LITTÉRATURE et le livre de Frédéric Beigbeder
★★★ Venise. Le lion, la ville et l’eau, de Cees Nooteboom. Actes Sud, 236 p., 25 €. Traduit du néerlandais par Philippe Noble. Photographies de Simone Sassen.
Venise en temps de pandémie : ses canaux n’ont jamais été si propres, ses habitants si tranquilles. Libérée des attaques aériennes du tourisme low cost, la Sérénissime doit-elle pour autant se réjouir de ne plus accueillir les étrangers qui célébraient sa magie dans leurs oeuvres ? Comme Proust ou Mary McCarthy, Cees Nooteboom appartient à cette famille de lettrés monomaniaques. Depuis sa première visite, en 1964, l’écrivain amstellodamois n’a cessé d’y revenir. Une forme particulière de mal du pays à l’échelle d’une seule ville. Et quelle ville ! Une éblouissante combinaison de puissance, d’argent, de génie et de décadence, magnifiée par l’eau et menacée par elle. Un rêve fou rendu possible par des rêveurs et des fous. À quoi tient la fascination de Venise ? Écrire, c’est formuler des réponses à d’impossibles questions.
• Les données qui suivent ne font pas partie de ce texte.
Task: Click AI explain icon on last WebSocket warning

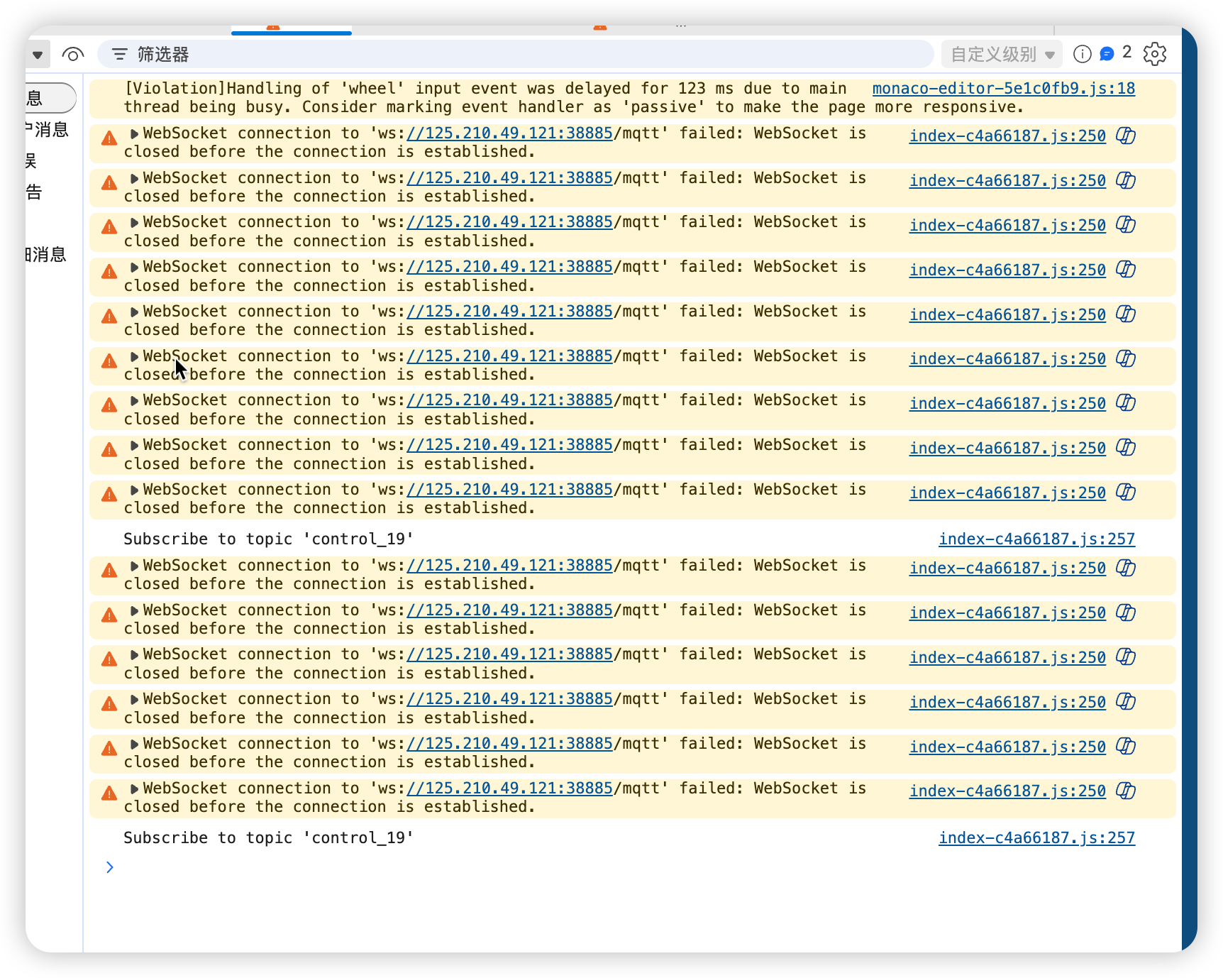Action: click(x=1126, y=791)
Nooteboom va chercher les siennes dans des lieux connus, qu’il explore comme personne, en entomologiste érudit de la beauté, sans pour autant négliger l’immatérialité des regards et des gestes transmis par des générations d’autochtones. « Cette ville est incomparable par l’histoire, les gens, les monuments, mais ce ne sont pas les monuments, les événements et les personnages pris séparément, c’est la totalité, l’amoncellement de très grandes et de très petites choses. » Venise peut remercier cet écrivain venu d’autres canaux : Covid ou pas, la voilà de nouveau terriblement désirable.